Es ist fraglos kein Versäumnis, sondern bewusst gewählte Methode, dass Aurora den Zuschauer völlig allein und verloren lässt, mit Infor­ma­tionen über Ort, Figuren und Geschichte überaus geizig umgeht. Der Film bleibt in der Schwebe, scheint ästhe­tisch wie gedank­lich nie ganz auf den Punkt zu kommen. Er entschließt sich trotz komischer Momente nie zur Komödie, aber auch nicht dazu, die Bruta­lität wirklich brutal zu zeigen. Man kann sich viel denken, muss das aber auch, denn der Film hilft einem nicht dabei, belohnt die Geduld des Zuschauers nie. Daher ist der Eindruck zwie­spältig: So genau Aurora insze­niert ist, so stark die anfäng­liche Irri­ta­tion wirkt, so sehr ist ihm auch ein gewisses Raunen eigen. Etwas zu offensiv trägt der Film seine Bedeut­sam­keit vor sich her. Natürlich inspi­riert das alles zu Refle­xionen über »Gewalt in der Gesell­schaft«, über »Post­kom­mu­nismus«, das Wirken der »Secu­ri­tate« in Rumänien und das grund­sätz­lich »Kafkaeske« der Verhält­nisse in Osteuropa. Und wo im Kino laut geschwiegen wird, liegt immer die These nahe, hier werde besonders eindring­lich »Kommu­ni­ka­ti­ons­lo­sig­keit« zum Thema gemacht

Denkt man derartige Inter­pre­ta­ti­ons­schneisen in Aurora hinein, macht alles auch unbedingt Sinn, ist dies ein wichtiger Film, und der Betrachter hat gute Gründe, demütig erst einmal in sich zu gehen, und weiter nach­zu­denken. Aber diese Begriffe stehen auch alle für Klischees unserer Wahr­neh­mung. »Gewalt in der Gesell­schaft« und »Kommu­ni­ka­ti­ons­lo­sig­keit«, das kann alles sein und auch sein Gegenteil. Und wer weiß schon wirklich, was »Post­kom­mu­nismus« bedeutet, was »Secu­ri­tate«? Zunächst einmal bedient dies sämtlich unsere Vorstel­lung des »Anderen«, Nicht-West­li­chen, Unsi­cheren, Gefähr­lich-Bösen. Osteuropa halt.

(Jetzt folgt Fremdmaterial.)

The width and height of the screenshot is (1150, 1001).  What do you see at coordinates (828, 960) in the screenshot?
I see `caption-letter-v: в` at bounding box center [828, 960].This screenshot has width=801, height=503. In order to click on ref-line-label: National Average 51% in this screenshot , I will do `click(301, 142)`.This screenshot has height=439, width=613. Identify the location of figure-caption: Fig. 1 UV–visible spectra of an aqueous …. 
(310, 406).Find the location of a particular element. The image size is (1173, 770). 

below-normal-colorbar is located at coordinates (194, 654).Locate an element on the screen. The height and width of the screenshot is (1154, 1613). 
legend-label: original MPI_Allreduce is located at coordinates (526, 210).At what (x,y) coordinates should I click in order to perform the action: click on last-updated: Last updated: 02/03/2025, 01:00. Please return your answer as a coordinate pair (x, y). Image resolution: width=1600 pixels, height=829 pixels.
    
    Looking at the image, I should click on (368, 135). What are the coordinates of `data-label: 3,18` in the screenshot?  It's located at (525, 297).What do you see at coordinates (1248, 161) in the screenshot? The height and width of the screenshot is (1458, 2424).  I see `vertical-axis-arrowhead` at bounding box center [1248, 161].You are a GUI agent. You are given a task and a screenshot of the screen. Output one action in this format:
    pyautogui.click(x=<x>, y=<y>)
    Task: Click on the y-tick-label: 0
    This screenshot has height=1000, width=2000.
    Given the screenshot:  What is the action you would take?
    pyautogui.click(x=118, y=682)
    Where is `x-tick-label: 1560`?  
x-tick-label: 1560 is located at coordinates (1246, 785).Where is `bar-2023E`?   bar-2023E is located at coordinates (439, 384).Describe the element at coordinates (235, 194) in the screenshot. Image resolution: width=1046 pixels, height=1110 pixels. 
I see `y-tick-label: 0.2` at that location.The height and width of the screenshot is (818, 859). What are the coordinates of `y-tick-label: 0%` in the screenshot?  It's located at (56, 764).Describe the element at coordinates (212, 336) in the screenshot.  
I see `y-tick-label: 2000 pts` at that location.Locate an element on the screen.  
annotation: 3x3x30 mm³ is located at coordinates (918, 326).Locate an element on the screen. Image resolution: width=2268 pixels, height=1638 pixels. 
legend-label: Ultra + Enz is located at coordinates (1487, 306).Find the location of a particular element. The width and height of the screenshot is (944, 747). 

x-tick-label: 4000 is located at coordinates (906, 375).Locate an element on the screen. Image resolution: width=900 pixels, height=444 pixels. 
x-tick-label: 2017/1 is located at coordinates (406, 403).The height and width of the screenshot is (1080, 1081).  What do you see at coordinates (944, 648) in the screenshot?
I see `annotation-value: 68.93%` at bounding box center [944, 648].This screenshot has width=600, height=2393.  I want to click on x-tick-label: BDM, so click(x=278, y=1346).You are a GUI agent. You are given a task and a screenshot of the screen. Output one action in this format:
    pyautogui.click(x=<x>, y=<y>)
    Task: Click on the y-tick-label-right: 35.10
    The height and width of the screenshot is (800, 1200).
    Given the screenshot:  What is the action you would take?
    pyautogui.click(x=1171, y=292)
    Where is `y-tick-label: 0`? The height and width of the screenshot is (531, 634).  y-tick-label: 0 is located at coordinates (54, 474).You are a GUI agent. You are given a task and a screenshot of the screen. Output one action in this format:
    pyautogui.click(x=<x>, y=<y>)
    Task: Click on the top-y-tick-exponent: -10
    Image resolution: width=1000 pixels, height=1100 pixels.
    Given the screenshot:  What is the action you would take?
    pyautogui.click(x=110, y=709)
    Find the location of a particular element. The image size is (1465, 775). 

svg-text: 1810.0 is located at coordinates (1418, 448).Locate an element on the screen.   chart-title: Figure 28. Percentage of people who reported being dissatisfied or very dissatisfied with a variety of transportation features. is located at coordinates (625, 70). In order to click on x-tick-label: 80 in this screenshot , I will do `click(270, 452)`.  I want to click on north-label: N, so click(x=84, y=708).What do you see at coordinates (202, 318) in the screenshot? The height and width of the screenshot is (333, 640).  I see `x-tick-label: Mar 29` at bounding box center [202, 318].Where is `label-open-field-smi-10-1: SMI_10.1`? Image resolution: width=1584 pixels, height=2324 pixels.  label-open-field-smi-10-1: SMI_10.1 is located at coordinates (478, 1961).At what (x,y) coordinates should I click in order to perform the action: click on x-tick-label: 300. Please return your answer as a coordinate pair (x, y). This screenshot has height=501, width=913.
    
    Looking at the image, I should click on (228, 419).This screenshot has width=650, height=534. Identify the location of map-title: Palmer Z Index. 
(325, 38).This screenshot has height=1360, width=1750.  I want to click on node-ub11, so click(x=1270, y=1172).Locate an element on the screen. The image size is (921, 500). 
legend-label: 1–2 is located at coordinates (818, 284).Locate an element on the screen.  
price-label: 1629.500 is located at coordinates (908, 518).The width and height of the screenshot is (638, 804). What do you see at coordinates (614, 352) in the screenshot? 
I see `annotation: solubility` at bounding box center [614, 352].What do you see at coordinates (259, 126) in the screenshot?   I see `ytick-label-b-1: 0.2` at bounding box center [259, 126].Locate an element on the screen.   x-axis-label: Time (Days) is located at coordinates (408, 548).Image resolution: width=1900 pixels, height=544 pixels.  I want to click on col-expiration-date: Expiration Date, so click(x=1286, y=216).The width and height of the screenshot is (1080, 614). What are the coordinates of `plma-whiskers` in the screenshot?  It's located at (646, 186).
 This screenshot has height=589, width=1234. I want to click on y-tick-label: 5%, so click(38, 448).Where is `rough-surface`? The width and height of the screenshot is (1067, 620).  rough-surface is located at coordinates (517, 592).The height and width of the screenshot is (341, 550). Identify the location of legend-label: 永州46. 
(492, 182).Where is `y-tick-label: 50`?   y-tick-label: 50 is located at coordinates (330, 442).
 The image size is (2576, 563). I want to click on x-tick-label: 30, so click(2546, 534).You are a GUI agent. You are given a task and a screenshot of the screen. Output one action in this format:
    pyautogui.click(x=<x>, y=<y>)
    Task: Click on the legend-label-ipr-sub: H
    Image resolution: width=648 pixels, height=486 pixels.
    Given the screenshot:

Völlig befrie­digen kann das Vorgehen des Filme­ma­chers nicht. Gewiss: Aurora ist eine beklem­mende Studie über einen patho­lo­gi­schen Einzel­gänger, und den bösen Wolf in uns allen. Es ist auch eine Studie im filmi­schen Sehen, die sich der Stra­te­gien eines gewissen Strangs des klas­si­schen Moder­nismus bedient – Lakonie, Ruhe, Statik. Aber Puiu verfällt einem Feti­schismus der Mittel. Und er drückt sich um das notwen­dige Minimum an Posi­tio­nie­rung, indem er eine Projek­ti­ons­fläche entwirft, die derart offen und beliebig ist, das der Betrachter am Ende nicht mehr irritiert wird, sondern jeweils genau das finden wird, was er zuvor schon immer über Rumänien, das Kino und den Menschen gedacht hat.